Bottom line, we never enslaved or lynched anybody, nor did any of our parents, grandparents or great-grandparents. You wanna go back further than that? Take it up with President Johnson (Andrew).
Of course, if you flip that coin back over (again), racism is a fundamental human evil that makes us want to throw up. That’s why it’s doubtful you will ever find another news outlet in South Carolina that so aggressively (and articulately :)) excoriates those who demean or belittle other human beings based on race.
Joking is one thing (we do plenty of that), but when people spew authentic hatred – and it comes time for somebody to “drop the hammer” on them – we’re always game. Similarly, you won’t find a more stringent advocate for undoing South Carolina’s racist 1895 state constitution,which continues to hold our state back a helluva lot more than any piece of fabric.
On that note, if gubernatorial candidate Mullins McLeod was serious about improving economic conditions for all Palmetto State residents, he would have included a plan to bring our state government out of the 19th Century, not a pandering focus on a meaningless symbol.
Which brings us our point (and the picture we were forwarded earlier today by a good friend of ours).
As you can see from the image above, that’s a group of Ku Klux Klansmen marching through Washington D.C. in 1925. Amazingly, they’re carrying the American – not the Confederate flag.
“Oh say can you see,” right?
Pandering, obviously, was every bit as alive and well then as it is now. And flags, obviously, can still be carried by anybody looking to make any sort of statement. Even racists like the KKK.
Of course, when you stop and think about it, a lot of people who stand by the flag these days clearly don’t have the foggiest conception of what it stands for.
Most of them don’t, actually.
Think about it … the revolutionary equation that this nation was founded on is strikingly simple – individual liberty and prosperity for all, with a limited government (like we used to have) dedicated to protecting freedom and free markets.
Accordingly, where individual freedom and free markets wax, America moves closer to its ideal and its people move closer to happiness.

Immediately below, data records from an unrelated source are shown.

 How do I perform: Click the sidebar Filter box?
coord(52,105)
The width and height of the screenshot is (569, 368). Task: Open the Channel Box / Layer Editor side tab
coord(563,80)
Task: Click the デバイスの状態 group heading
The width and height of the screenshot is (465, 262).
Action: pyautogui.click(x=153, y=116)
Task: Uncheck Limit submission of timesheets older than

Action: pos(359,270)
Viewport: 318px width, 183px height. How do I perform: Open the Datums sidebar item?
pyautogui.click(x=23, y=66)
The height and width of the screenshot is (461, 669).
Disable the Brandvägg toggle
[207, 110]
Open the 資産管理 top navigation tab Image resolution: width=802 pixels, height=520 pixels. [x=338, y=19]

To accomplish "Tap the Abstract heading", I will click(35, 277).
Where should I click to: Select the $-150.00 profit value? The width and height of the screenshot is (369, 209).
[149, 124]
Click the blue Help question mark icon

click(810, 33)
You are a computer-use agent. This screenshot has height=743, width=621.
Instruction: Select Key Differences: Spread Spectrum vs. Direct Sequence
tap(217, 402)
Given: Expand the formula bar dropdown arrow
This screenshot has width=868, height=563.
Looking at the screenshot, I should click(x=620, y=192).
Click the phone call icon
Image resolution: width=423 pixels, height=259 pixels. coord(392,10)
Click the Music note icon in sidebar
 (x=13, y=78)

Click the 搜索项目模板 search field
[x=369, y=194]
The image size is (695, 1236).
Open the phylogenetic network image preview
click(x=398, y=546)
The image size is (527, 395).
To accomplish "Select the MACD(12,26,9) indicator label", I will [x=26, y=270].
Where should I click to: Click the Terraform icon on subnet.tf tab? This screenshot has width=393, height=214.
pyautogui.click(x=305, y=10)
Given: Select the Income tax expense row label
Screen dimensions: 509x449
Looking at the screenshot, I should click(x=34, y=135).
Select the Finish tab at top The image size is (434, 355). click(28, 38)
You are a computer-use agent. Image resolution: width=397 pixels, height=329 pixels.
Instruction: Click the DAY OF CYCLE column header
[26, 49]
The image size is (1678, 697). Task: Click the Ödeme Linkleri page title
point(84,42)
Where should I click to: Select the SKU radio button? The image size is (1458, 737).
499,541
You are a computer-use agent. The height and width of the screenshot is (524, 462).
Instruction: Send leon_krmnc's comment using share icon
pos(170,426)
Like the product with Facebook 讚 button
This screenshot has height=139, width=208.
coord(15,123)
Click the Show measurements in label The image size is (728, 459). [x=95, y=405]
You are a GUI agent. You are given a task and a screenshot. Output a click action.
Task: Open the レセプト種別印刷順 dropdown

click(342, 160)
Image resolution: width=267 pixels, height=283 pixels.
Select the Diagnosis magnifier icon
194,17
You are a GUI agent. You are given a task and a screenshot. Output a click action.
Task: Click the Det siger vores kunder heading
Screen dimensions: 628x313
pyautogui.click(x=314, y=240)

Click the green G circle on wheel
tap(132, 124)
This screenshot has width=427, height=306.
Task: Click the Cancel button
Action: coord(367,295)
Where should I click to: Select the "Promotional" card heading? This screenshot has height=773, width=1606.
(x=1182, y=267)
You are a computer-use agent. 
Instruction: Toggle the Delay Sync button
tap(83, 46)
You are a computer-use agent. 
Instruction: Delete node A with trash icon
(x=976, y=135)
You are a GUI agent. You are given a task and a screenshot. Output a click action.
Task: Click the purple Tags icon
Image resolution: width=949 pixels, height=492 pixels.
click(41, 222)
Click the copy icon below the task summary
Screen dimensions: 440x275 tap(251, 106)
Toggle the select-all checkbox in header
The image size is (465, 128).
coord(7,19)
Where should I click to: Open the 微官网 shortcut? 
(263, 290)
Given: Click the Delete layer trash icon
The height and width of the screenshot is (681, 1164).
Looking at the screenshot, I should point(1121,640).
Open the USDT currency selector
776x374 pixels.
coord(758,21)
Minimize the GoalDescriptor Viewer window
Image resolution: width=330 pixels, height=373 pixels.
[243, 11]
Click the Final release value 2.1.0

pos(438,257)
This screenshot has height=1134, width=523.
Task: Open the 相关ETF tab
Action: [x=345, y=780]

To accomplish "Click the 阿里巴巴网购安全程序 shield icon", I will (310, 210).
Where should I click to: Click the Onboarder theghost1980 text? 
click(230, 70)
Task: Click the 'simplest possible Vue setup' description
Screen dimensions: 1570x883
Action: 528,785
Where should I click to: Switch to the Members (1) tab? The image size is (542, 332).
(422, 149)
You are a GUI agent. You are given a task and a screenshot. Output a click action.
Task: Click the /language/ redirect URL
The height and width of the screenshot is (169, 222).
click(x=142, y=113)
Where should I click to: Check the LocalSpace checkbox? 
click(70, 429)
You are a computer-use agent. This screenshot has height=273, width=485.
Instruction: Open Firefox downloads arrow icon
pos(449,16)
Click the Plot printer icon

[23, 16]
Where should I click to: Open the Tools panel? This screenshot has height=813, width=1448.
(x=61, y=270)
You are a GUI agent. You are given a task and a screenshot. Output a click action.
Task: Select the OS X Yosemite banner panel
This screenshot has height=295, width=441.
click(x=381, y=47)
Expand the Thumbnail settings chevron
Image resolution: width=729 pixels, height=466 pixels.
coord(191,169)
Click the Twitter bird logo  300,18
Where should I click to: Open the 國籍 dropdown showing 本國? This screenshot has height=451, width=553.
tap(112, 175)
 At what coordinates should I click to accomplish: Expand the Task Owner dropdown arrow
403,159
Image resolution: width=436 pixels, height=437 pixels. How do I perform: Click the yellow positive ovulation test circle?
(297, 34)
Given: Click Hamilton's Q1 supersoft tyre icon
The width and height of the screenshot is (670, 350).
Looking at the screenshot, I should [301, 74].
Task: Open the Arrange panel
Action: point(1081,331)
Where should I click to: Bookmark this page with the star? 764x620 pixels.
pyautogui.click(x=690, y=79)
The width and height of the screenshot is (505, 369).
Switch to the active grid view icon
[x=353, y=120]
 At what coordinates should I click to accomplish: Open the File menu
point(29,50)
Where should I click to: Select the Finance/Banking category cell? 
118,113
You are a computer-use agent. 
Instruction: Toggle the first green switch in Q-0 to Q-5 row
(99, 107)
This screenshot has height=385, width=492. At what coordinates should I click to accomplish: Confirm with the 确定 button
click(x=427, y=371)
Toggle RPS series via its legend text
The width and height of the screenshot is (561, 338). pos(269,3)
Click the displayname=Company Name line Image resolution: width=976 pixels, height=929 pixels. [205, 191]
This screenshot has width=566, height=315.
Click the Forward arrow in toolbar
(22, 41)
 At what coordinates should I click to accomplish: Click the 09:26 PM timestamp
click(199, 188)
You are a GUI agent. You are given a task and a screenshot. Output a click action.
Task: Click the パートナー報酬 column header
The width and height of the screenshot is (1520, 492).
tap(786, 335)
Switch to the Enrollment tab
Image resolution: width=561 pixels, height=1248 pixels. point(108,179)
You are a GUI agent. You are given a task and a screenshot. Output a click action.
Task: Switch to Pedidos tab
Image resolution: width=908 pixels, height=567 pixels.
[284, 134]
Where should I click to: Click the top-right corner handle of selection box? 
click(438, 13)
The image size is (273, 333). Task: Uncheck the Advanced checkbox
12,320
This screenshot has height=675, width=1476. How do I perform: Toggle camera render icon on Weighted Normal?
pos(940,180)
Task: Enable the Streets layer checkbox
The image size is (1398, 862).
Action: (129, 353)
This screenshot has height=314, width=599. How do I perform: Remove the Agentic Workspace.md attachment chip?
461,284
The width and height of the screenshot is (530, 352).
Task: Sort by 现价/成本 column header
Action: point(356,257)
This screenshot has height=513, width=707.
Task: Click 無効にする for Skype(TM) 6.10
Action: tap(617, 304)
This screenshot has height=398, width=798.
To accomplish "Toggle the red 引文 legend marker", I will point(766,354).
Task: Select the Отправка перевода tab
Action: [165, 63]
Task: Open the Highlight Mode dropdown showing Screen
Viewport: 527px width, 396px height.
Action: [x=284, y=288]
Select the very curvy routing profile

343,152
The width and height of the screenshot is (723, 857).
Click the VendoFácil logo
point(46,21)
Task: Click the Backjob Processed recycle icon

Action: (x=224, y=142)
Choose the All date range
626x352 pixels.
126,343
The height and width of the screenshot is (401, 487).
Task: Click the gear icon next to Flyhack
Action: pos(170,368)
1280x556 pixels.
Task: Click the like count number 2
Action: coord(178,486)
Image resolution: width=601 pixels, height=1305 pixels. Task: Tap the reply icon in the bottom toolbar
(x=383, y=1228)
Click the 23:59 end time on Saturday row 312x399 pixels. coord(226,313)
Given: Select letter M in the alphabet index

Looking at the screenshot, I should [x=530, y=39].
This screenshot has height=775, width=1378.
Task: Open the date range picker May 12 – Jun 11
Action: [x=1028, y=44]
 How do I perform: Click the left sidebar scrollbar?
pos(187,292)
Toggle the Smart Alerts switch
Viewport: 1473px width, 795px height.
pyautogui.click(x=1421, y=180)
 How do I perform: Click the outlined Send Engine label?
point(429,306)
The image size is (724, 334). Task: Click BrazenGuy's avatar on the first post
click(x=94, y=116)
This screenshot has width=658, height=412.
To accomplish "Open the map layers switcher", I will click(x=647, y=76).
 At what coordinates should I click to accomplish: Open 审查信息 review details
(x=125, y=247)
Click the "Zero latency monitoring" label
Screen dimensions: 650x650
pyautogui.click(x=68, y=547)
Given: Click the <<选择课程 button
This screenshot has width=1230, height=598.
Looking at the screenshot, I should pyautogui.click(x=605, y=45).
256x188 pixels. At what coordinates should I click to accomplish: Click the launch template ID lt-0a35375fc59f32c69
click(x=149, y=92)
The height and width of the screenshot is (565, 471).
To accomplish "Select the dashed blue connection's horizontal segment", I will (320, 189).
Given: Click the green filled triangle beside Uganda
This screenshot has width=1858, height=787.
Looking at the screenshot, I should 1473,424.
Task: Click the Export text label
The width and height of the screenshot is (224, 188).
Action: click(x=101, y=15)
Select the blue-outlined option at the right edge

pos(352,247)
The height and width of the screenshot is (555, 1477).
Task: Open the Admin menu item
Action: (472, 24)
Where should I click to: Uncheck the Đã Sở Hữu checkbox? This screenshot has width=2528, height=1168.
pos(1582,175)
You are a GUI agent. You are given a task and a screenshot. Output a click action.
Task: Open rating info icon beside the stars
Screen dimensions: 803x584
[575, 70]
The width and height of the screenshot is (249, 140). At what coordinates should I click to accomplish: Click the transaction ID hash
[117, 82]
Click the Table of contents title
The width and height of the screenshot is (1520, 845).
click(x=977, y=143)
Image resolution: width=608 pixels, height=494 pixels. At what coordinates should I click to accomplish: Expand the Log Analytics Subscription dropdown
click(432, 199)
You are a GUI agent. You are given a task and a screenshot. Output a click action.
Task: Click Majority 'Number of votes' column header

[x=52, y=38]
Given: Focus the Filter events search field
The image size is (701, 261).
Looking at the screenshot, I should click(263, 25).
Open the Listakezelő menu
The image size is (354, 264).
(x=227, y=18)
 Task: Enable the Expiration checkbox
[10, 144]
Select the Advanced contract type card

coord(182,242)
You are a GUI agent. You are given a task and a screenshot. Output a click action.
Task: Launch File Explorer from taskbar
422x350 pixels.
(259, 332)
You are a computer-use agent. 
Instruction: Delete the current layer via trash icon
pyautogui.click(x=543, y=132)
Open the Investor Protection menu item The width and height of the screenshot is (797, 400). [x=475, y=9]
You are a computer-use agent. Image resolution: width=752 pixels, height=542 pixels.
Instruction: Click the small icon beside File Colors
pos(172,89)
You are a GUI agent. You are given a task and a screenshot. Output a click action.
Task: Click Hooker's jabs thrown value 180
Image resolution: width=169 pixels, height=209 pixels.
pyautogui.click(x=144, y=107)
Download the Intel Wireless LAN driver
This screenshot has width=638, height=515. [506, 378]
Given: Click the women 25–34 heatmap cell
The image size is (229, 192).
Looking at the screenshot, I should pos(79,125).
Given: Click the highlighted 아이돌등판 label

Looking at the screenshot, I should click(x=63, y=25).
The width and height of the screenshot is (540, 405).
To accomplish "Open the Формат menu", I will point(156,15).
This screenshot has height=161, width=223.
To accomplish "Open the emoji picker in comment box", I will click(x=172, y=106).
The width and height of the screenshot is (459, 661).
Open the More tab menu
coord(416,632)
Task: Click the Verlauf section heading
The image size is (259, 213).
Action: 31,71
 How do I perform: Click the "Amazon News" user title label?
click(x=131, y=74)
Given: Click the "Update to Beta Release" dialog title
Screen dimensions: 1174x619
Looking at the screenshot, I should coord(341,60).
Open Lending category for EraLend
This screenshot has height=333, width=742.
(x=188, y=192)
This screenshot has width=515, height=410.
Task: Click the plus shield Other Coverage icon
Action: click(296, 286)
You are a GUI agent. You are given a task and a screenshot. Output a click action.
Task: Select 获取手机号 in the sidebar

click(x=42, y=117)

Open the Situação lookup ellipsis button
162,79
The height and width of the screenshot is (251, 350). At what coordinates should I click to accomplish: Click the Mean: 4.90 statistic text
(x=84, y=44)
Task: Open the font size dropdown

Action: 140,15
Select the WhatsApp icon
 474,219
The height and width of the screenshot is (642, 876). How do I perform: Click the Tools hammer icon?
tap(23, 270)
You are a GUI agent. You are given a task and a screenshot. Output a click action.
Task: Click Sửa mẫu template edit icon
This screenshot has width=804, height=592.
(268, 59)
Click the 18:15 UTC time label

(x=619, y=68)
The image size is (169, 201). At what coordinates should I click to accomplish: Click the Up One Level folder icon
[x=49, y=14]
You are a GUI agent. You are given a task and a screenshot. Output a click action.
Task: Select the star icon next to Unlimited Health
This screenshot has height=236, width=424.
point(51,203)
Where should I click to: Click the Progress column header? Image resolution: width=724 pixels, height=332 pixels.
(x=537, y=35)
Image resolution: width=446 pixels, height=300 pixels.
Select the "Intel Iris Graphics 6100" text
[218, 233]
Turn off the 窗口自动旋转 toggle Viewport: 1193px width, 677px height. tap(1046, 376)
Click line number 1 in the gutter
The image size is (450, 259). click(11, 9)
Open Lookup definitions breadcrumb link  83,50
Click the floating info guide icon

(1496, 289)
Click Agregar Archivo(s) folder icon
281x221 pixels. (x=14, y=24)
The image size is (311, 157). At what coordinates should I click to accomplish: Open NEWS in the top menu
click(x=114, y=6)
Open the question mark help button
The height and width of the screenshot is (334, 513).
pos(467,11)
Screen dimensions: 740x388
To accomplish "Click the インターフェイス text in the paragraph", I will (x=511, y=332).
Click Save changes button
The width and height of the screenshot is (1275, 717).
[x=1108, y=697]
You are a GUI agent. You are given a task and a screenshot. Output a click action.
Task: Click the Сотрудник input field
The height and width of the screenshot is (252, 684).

Where those principles wane, however, we move closer towards oblivion and a repressive regime that will soon have to erect walls to keep people in, not out.
Until the current generation of politicians – in Washington D.C. and Columbia S.C. – figure that basic formula out, their flags will continue to stand as meaningless symbols on the political battlefield.
They’ll also continue to cheapen the sacrifices being made by those who are fighting for freedom on the actual battlefield.